Living with osteoporosis

Living well

A diagnosis of osteoporosis doesn’t mean you will definitely have a fragility fracture. There are many things you can do to reduce your risk. If you’ve already had a fracture, you can still take steps to aid your recovery and reduce your risk of another fracture.

Self care

Self care is an essential part of daily life. It means that you take responsibility for your own health and wellbeing, with support from the people involved in your care. Self care includes the things you do each day to stay fit, maintain good physical and mental health, prevent illness or accidents, and effectively deal with minor ailments and long-term conditions. People living with long-term conditions can benefit enormously if they receive support for self care. They can live longer, have less pain, anxiety, depression and fatigue, have a better quality of life and be more active and independent.

Preventing falls

You can change aspects of your home environment to reduce the risk of fracturing or breaking a bone. It is a good idea to check your whole house for hazards that you may trip over, such as trailing wires. Make sure rugs and carpets are secure, and keep rubber mats by the sink and in the bath, to prevent slipping.
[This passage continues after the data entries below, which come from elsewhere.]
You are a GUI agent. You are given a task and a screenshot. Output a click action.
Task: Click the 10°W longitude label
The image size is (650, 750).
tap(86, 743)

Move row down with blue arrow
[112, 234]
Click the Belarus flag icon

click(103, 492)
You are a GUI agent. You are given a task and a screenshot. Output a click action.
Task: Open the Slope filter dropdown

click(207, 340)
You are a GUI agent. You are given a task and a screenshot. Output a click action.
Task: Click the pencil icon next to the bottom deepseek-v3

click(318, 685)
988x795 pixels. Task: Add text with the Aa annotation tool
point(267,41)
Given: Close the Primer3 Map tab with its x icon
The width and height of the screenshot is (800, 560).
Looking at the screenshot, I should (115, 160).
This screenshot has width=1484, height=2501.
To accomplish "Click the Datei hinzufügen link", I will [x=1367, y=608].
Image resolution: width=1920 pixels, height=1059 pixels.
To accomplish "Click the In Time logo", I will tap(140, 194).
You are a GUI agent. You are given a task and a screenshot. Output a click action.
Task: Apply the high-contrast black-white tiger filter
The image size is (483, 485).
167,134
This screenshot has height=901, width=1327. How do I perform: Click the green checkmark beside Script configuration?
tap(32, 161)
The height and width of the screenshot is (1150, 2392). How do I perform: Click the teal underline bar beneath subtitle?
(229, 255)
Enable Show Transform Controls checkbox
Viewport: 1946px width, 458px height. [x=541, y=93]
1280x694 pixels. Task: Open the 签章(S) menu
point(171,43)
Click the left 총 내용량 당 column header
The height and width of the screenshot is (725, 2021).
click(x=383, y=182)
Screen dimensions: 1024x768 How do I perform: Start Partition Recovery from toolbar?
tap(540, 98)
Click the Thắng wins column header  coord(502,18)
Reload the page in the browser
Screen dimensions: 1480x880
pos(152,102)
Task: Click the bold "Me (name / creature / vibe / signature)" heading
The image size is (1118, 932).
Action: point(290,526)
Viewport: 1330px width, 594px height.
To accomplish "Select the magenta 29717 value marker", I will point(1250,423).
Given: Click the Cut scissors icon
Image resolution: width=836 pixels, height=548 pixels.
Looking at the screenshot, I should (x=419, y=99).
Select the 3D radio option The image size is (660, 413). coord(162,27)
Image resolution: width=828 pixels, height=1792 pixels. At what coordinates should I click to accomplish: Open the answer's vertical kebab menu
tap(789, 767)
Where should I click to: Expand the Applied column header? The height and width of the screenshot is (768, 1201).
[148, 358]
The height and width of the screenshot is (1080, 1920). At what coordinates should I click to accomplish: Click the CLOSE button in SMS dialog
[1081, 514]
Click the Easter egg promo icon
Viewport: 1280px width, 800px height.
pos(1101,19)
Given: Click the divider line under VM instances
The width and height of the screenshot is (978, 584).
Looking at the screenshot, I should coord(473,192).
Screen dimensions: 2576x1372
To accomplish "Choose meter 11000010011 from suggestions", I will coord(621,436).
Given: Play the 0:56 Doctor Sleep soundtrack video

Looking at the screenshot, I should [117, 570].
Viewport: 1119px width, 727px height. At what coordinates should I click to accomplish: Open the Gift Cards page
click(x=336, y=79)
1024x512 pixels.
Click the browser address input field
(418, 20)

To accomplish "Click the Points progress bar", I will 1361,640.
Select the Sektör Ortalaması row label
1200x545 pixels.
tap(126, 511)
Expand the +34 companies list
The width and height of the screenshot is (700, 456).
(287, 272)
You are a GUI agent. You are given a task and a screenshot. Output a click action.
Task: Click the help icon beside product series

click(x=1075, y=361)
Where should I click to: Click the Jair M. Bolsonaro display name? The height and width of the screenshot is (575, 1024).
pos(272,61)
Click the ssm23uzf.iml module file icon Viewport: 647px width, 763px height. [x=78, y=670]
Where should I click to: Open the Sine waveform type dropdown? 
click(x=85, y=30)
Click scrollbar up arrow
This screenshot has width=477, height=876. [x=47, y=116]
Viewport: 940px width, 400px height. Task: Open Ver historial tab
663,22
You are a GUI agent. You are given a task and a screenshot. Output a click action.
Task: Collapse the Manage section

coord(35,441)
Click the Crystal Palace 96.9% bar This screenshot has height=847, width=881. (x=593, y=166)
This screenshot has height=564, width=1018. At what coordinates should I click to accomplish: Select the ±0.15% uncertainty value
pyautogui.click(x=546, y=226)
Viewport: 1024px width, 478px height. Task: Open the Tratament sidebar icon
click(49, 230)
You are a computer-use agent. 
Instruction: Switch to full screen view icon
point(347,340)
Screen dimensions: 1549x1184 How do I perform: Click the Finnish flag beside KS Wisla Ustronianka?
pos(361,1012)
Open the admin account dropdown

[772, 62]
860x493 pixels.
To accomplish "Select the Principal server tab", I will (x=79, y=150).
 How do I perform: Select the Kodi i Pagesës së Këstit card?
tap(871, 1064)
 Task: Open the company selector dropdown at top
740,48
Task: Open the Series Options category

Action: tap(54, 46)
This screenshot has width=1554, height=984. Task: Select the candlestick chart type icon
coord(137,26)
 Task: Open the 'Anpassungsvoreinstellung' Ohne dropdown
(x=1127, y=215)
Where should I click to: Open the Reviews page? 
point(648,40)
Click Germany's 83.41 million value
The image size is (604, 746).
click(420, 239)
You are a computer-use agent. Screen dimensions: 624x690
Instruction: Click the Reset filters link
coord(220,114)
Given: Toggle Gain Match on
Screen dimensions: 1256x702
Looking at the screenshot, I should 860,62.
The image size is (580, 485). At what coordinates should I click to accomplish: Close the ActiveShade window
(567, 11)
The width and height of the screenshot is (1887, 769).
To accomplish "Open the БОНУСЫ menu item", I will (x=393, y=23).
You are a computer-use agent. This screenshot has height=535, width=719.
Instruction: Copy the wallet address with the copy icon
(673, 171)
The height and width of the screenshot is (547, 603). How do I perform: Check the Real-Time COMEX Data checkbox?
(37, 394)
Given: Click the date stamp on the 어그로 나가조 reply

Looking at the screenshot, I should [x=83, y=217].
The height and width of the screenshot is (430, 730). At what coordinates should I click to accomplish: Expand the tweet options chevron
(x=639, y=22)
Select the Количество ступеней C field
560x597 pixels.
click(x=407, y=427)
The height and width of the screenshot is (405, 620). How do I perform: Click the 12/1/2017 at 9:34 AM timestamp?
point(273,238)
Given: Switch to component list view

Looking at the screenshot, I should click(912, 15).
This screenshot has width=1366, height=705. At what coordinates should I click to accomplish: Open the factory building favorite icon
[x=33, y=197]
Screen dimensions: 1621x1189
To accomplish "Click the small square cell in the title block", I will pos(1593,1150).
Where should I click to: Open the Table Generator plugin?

Have regular sight and hearing tests. Some older people may need to wear special protectors over their hips to cushion a fall. Your GP can offer you help and advice about changes to your lifestyle. NICE has also produced guidance about the assessment and prevention of falls in older people.

Healthy eating and exercise

Regular exercise and a healthy diet are recommended for everyone, not just people with osteoporosis. They can help prevent many conditions, including heart disease and many forms of cancer. Try to eat a balanced diet, containing all the food groups, to give your body the nutrition it needs. Exercising regularly can increase the strength of the bones, relieve stress and reduce fatigue.